[Records excerpted from a collection]
---*---
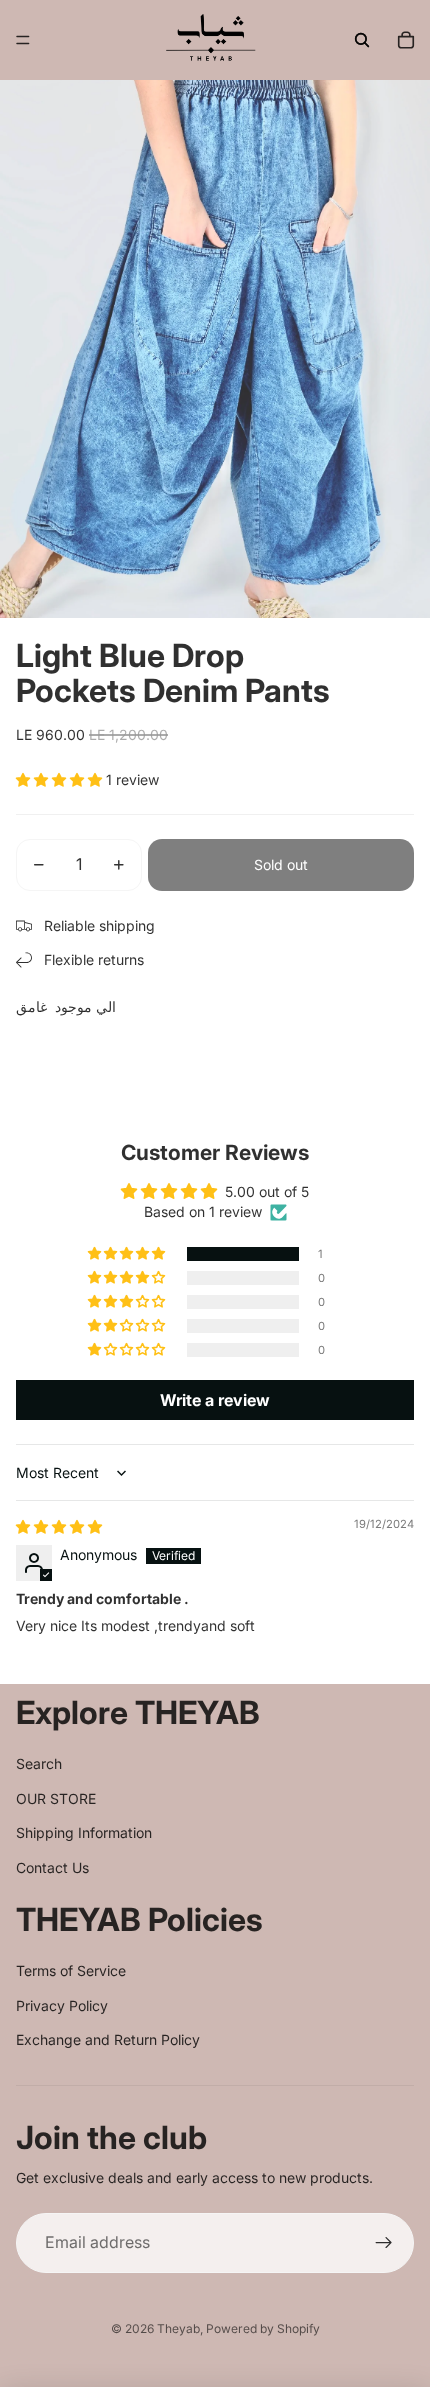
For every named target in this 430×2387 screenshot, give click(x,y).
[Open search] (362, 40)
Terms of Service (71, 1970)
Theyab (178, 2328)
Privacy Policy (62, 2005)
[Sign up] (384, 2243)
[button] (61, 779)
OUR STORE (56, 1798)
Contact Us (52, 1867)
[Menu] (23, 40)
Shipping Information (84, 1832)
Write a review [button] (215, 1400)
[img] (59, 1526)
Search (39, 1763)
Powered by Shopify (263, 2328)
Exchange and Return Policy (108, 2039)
---*---
[ACTION ITEM]
Your reply should be the lines of the records from the start through the line with "Powered by Shopify (263, 2328)", copied word for word, pictures omitted.

[OUTPUT OF THE EXERCISE]
For every named target in this 430×2387 screenshot, give click(x,y).
[Open search] (362, 40)
Terms of Service (71, 1970)
Theyab (178, 2328)
Privacy Policy (62, 2005)
[Sign up] (384, 2243)
[button] (61, 779)
OUR STORE (56, 1798)
Contact Us (52, 1867)
[Menu] (23, 40)
Shipping Information (84, 1832)
Write a review [button] (215, 1400)
[img] (59, 1526)
Search (39, 1763)
Powered by Shopify (263, 2328)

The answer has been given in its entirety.